━━━━━ Information supplied

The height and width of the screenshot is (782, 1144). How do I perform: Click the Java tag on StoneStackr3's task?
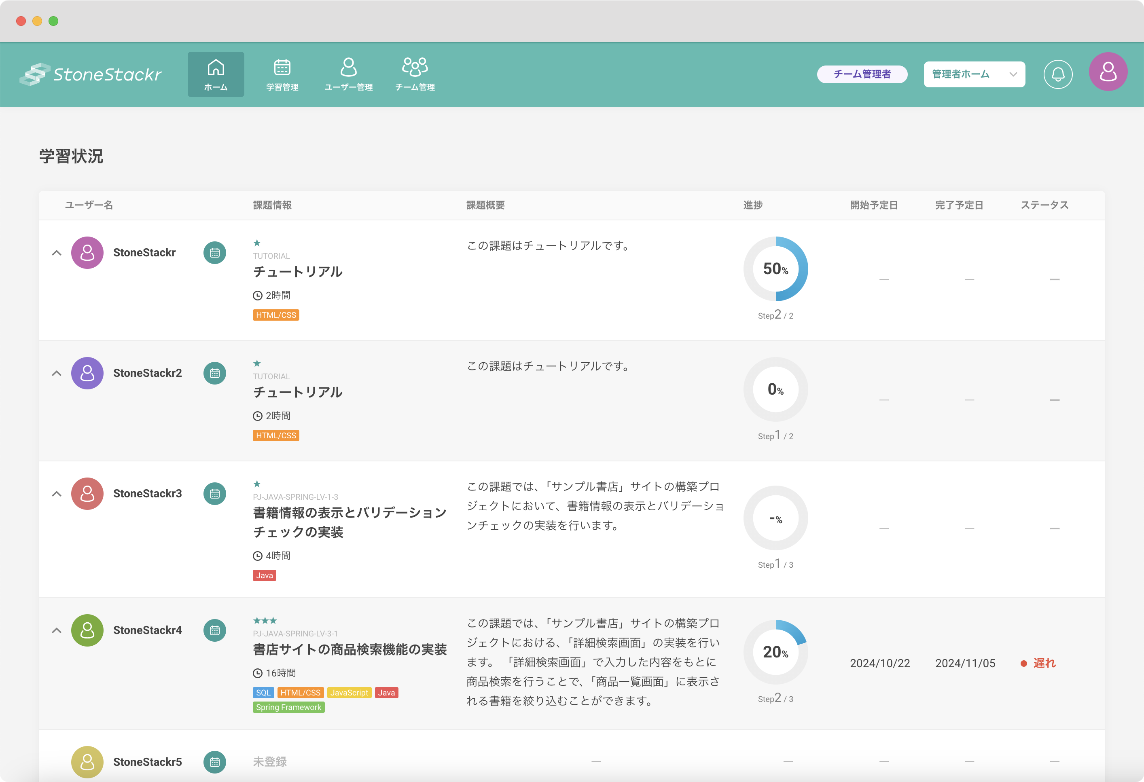[264, 575]
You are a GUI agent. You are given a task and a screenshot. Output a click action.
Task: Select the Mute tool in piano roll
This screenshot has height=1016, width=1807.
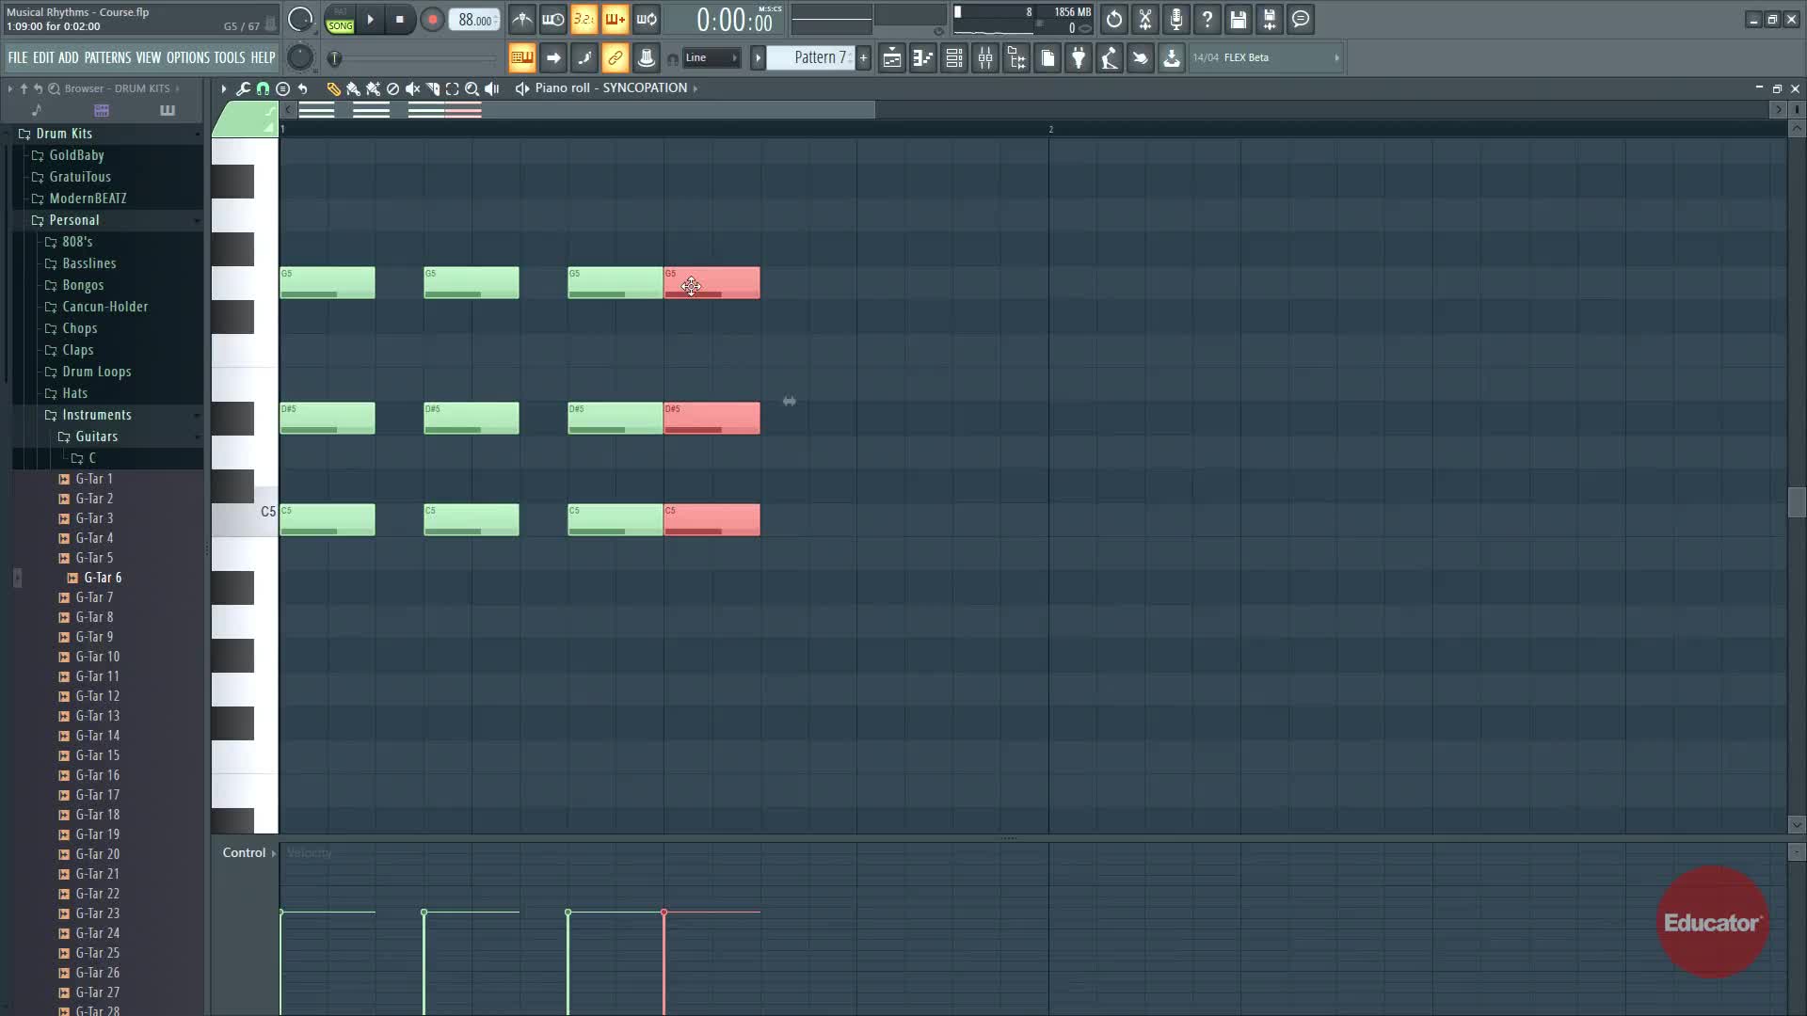click(412, 88)
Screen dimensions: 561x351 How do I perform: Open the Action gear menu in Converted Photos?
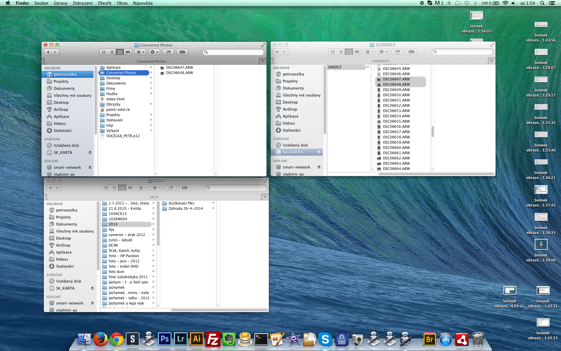(x=154, y=52)
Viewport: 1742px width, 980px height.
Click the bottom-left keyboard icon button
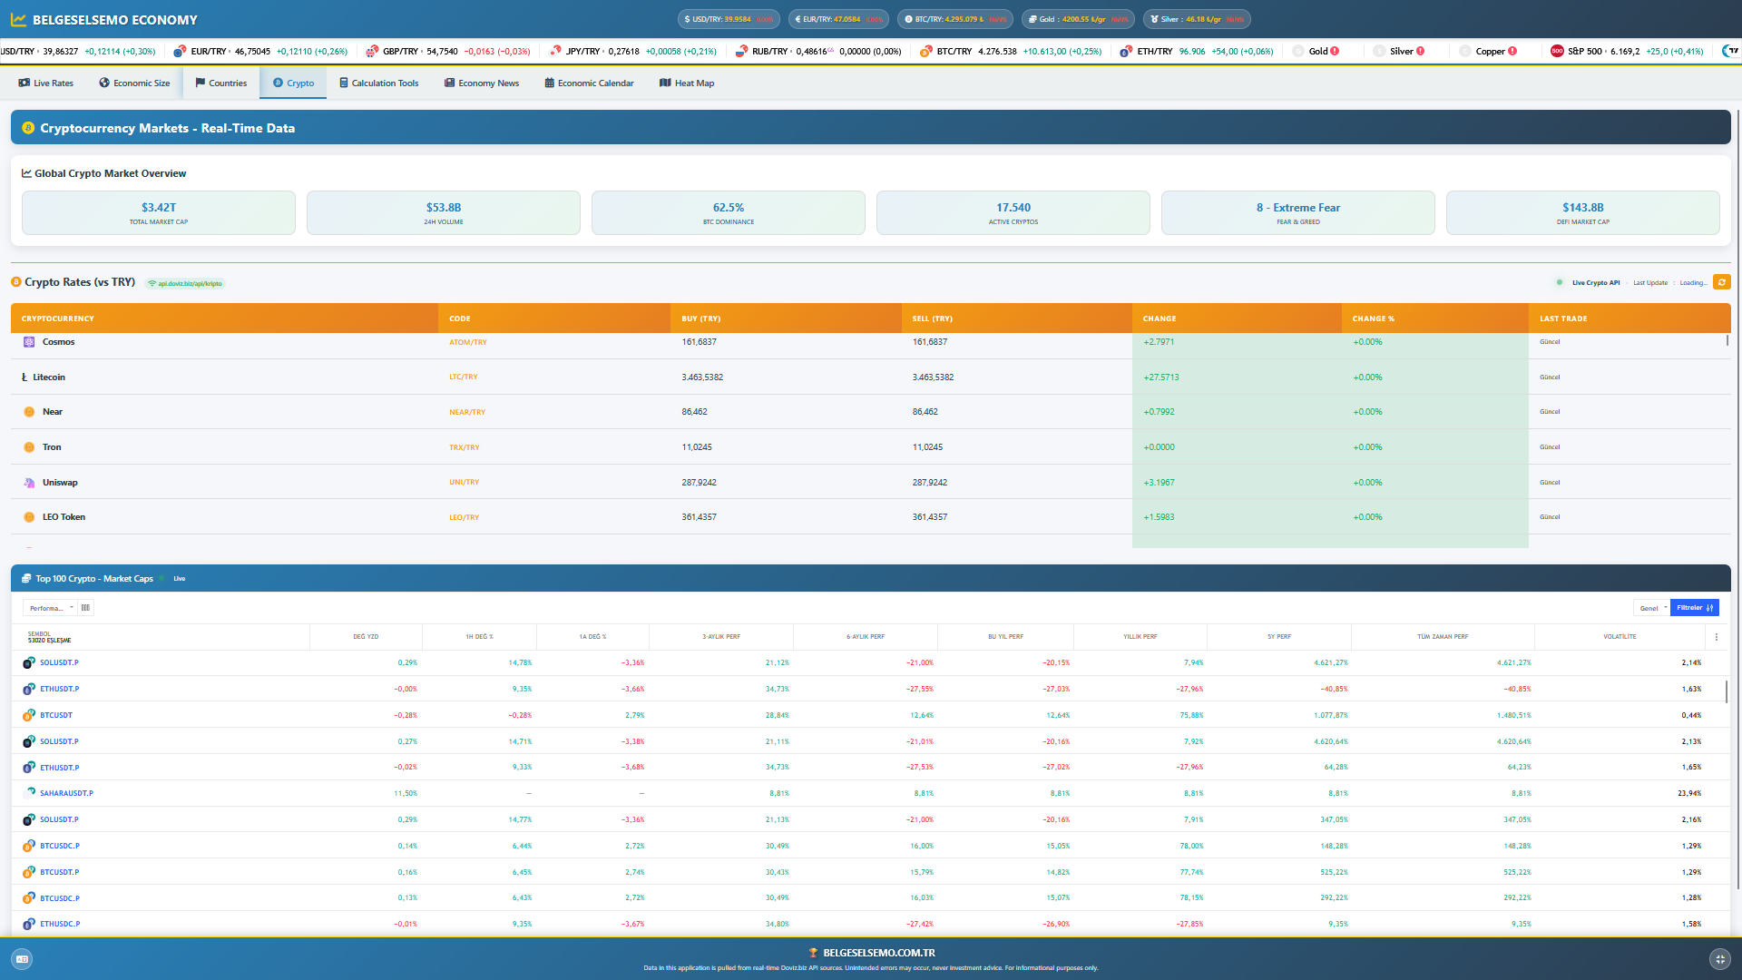[x=22, y=959]
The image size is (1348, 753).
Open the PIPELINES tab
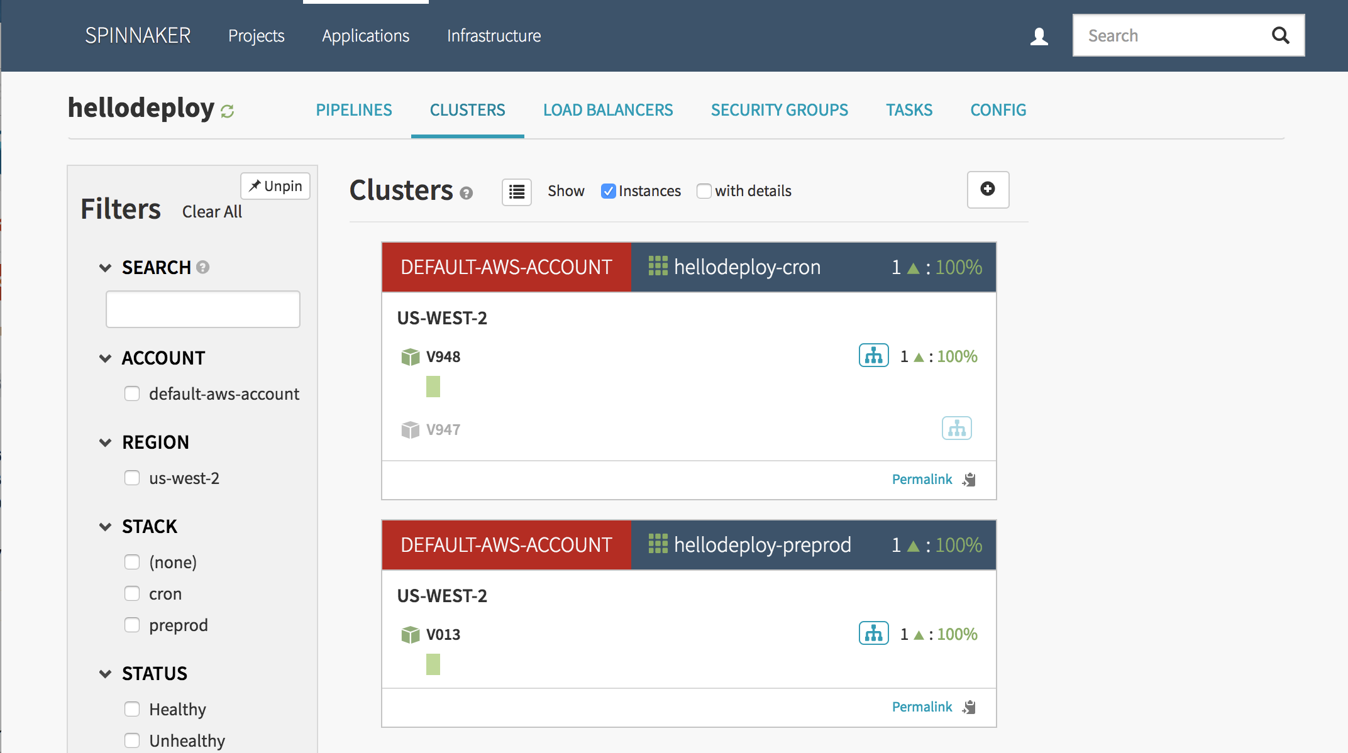pos(354,110)
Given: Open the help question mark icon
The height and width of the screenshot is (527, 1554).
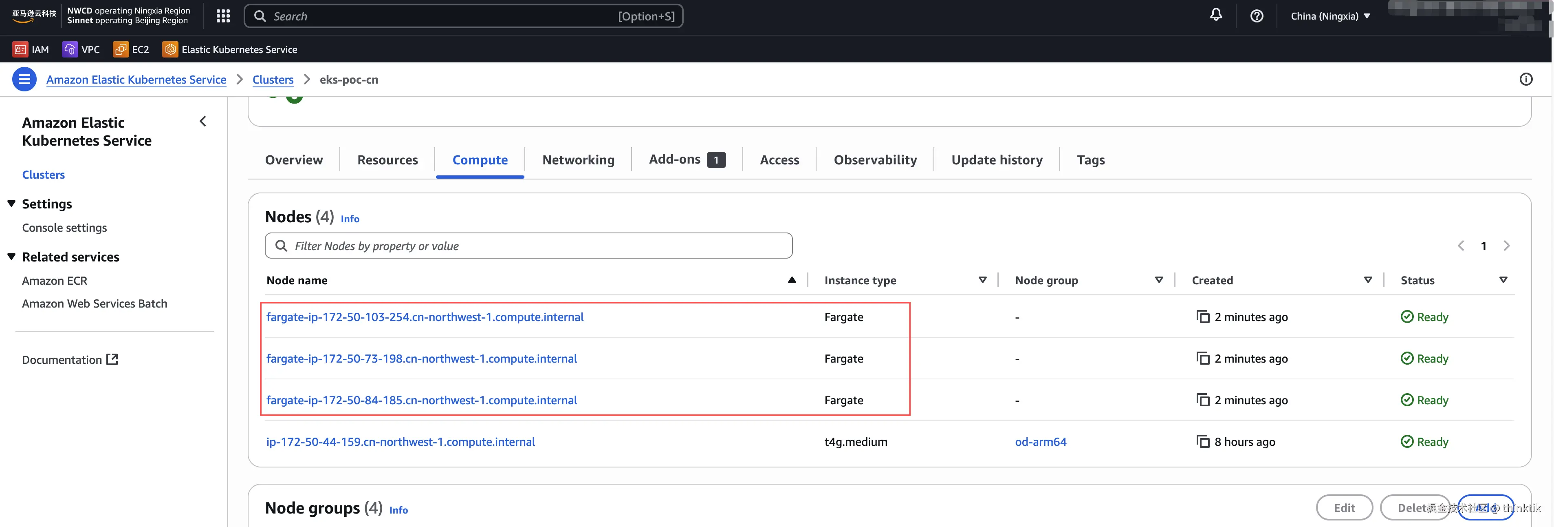Looking at the screenshot, I should click(1257, 16).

━━━━━━━━━━

> **Brief**:
Go from the first line of the listing to the line holding "Task: Select the Mute tool in piano roll" and, please, transcribe those lines exactly, both included, with no pictures.

> **Response to the task**:
The height and width of the screenshot is (782, 1144). How do I perform: Click the Java tag on StoneStackr3's task?
[264, 575]
You are a GUI agent. You are given a task and a screenshot. Output a click action.
Task: Select the Mute tool in piano roll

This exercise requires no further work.